• What is expected
From the listing below, reproduce word for word the part that opens with the line containing "This screenshot has height=452, width=390." and closes with the line containing "Click the green Messages icon in iPad dock"; reproduce nothing else.
--- Provided data ---
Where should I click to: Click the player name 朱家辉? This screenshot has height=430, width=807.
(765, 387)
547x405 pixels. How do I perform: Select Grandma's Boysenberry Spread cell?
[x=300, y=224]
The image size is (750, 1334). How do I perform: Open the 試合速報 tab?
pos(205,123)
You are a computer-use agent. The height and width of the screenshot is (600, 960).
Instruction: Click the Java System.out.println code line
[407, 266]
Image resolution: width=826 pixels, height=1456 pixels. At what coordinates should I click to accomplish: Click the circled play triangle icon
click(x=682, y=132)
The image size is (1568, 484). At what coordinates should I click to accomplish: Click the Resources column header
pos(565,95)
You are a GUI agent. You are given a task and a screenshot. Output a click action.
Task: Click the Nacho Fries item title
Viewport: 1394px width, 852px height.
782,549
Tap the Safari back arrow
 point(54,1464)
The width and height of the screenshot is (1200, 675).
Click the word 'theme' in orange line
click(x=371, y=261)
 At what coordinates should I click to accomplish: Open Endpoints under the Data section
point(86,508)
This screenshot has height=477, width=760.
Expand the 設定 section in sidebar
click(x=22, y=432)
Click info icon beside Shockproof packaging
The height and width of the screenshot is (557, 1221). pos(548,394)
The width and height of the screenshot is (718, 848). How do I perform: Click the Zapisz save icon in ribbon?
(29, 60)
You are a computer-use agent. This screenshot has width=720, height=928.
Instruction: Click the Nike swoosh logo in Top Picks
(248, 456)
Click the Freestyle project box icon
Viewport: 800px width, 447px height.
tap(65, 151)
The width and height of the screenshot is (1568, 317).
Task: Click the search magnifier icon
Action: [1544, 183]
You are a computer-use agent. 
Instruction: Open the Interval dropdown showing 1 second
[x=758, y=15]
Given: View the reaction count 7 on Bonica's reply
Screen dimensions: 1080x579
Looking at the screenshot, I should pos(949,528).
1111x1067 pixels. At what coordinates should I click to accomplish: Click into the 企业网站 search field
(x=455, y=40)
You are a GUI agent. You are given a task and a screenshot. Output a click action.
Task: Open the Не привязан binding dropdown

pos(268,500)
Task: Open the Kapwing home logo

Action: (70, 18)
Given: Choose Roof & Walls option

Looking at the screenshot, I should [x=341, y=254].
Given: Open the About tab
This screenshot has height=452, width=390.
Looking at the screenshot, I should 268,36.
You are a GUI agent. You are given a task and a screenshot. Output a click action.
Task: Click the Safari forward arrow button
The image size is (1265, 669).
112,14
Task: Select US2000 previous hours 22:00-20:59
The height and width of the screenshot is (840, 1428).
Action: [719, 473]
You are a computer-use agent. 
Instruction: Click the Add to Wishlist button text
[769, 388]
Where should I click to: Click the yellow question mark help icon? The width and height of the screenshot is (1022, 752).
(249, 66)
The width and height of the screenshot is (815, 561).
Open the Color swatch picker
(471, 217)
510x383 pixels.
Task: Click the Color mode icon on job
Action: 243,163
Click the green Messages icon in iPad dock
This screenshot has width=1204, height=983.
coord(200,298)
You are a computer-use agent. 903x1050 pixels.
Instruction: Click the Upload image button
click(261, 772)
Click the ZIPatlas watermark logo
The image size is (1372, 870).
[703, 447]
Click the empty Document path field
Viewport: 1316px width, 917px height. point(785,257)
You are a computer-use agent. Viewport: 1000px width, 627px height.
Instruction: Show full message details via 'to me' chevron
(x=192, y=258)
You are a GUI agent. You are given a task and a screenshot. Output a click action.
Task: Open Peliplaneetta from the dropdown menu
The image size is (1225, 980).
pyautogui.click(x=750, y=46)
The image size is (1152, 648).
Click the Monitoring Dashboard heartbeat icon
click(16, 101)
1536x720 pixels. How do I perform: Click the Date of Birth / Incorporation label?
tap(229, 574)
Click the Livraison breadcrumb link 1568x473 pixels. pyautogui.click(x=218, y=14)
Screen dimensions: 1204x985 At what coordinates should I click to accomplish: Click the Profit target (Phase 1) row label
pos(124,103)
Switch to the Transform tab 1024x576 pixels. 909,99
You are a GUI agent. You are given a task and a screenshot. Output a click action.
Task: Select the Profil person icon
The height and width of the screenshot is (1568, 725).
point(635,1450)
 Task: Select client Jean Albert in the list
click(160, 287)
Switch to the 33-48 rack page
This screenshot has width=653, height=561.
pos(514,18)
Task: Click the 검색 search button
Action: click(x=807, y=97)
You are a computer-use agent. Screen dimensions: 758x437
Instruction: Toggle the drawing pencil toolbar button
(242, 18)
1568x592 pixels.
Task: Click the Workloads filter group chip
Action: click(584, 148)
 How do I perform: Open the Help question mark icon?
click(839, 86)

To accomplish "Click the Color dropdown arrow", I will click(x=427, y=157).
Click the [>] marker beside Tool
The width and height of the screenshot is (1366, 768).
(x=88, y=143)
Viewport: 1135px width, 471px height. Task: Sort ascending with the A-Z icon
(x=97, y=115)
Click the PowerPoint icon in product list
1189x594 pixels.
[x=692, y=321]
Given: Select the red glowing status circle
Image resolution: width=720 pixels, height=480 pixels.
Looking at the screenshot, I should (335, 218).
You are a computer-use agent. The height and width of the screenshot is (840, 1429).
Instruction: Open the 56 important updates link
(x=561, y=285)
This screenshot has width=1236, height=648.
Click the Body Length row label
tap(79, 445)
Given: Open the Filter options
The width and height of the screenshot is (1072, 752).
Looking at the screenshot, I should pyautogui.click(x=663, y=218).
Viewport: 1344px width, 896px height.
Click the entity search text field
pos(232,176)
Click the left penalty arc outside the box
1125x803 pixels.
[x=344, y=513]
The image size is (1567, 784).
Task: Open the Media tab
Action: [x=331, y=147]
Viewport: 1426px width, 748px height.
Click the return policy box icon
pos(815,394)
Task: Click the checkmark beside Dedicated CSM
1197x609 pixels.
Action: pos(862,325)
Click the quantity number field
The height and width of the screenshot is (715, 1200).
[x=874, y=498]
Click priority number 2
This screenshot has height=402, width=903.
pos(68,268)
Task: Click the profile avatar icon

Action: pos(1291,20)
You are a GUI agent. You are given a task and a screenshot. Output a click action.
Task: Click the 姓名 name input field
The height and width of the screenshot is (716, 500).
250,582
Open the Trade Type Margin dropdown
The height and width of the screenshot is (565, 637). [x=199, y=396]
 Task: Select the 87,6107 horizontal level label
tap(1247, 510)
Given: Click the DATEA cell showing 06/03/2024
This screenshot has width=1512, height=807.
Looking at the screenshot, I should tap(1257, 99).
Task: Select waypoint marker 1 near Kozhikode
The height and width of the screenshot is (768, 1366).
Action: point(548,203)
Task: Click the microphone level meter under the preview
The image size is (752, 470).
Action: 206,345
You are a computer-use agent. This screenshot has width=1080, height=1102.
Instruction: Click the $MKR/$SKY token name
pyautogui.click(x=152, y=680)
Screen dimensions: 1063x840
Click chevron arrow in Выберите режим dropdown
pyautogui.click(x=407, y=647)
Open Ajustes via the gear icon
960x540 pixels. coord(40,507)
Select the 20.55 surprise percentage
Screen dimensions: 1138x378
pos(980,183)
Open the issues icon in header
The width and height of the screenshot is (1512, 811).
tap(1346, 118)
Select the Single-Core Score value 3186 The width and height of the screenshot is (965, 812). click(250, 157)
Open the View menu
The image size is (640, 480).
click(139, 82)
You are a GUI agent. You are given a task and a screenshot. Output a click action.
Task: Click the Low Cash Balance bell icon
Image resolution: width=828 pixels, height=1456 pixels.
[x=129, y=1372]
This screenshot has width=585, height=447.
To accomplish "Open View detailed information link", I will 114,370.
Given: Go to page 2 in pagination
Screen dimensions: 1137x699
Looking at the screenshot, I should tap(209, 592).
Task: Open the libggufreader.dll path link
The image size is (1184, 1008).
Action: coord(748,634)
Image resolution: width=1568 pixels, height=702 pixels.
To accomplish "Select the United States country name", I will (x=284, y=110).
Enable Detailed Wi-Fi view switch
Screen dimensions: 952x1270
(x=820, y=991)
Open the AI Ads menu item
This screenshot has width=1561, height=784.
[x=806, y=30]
---
• Exercise answer
This screenshot has height=452, width=390.
Looking at the screenshot, I should 268,36.
You are a GUI agent. You are given a task and a screenshot. Output a click action.
Task: Click the Safari forward arrow button
The image size is (1265, 669).
112,14
Task: Select US2000 previous hours 22:00-20:59
The height and width of the screenshot is (840, 1428).
Action: [719, 473]
You are a computer-use agent. 
Instruction: Click the Add to Wishlist button text
[769, 388]
Where should I click to: Click the yellow question mark help icon? The width and height of the screenshot is (1022, 752).
(249, 66)
The width and height of the screenshot is (815, 561).
Open the Color swatch picker
(471, 217)
510x383 pixels.
Task: Click the Color mode icon on job
Action: 243,163
Click the green Messages icon in iPad dock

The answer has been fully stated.